- TASK BRIEF
Would you retype exactly the lines from the one containing "exposition à la" through the last line of the records below, and nothing else?
* * * * * * * * *
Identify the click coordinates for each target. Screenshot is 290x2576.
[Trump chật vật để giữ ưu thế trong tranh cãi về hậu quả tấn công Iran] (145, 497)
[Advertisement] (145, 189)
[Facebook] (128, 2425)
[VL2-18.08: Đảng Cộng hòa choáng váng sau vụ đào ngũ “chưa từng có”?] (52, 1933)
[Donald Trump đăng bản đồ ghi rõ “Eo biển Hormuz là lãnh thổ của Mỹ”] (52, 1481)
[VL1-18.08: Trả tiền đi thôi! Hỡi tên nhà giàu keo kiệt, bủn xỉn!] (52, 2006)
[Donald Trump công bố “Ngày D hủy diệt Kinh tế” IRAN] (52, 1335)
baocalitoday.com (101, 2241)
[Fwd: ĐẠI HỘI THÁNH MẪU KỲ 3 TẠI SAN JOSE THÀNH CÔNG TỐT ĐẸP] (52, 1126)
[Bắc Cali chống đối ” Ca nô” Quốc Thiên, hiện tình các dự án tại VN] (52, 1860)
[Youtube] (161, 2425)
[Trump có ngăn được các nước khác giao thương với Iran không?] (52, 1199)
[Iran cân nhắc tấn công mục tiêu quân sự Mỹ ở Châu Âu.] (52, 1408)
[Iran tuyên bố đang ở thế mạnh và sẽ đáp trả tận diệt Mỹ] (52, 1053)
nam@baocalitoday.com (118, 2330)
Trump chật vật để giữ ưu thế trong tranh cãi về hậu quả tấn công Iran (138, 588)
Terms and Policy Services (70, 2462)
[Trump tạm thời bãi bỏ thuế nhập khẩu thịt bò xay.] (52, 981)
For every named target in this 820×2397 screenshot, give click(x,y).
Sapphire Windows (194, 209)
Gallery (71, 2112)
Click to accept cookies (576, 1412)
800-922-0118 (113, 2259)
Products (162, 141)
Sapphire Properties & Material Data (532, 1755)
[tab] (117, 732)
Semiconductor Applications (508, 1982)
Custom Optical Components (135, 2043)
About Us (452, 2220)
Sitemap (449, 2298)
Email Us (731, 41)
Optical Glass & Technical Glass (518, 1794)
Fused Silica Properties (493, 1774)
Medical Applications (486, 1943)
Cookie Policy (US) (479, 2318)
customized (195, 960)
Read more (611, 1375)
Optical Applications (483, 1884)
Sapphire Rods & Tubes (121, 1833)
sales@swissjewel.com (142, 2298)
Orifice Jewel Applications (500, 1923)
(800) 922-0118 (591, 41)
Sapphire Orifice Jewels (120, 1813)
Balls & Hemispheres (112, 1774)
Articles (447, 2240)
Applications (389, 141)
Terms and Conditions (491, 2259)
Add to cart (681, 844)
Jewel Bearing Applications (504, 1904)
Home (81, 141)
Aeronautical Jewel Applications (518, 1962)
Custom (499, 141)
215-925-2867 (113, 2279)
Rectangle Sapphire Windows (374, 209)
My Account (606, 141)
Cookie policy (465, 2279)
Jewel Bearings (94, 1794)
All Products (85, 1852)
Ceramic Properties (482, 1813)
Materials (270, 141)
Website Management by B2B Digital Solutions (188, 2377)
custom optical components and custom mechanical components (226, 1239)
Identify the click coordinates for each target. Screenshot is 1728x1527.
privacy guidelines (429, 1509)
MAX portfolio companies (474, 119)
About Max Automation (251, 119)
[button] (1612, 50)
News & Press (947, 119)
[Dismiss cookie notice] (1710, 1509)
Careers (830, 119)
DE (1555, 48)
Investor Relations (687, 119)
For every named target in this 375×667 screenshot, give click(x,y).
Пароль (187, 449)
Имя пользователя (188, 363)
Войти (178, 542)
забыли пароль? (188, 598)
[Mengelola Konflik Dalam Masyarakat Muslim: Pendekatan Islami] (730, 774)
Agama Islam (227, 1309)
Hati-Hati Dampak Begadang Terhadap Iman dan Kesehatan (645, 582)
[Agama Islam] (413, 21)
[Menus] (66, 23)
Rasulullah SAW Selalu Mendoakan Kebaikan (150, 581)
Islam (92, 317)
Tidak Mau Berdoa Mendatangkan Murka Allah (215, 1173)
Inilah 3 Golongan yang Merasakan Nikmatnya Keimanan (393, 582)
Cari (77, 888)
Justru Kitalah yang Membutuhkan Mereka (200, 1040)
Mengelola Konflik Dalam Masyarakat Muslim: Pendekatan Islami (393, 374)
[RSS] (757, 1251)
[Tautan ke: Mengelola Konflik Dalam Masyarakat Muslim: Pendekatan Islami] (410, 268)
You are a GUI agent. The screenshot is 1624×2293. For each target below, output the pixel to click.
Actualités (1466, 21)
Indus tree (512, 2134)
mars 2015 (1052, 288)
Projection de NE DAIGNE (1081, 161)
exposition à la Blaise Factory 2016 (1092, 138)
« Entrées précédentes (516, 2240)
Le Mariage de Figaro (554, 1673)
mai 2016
* * * * * * * * *
- YOUR RESPONSE
exposition à la Blaise Factory 2016 (1092, 138)
« Entrées précédentes (516, 2240)
Le Mariage de Figaro (554, 1673)
mai 2016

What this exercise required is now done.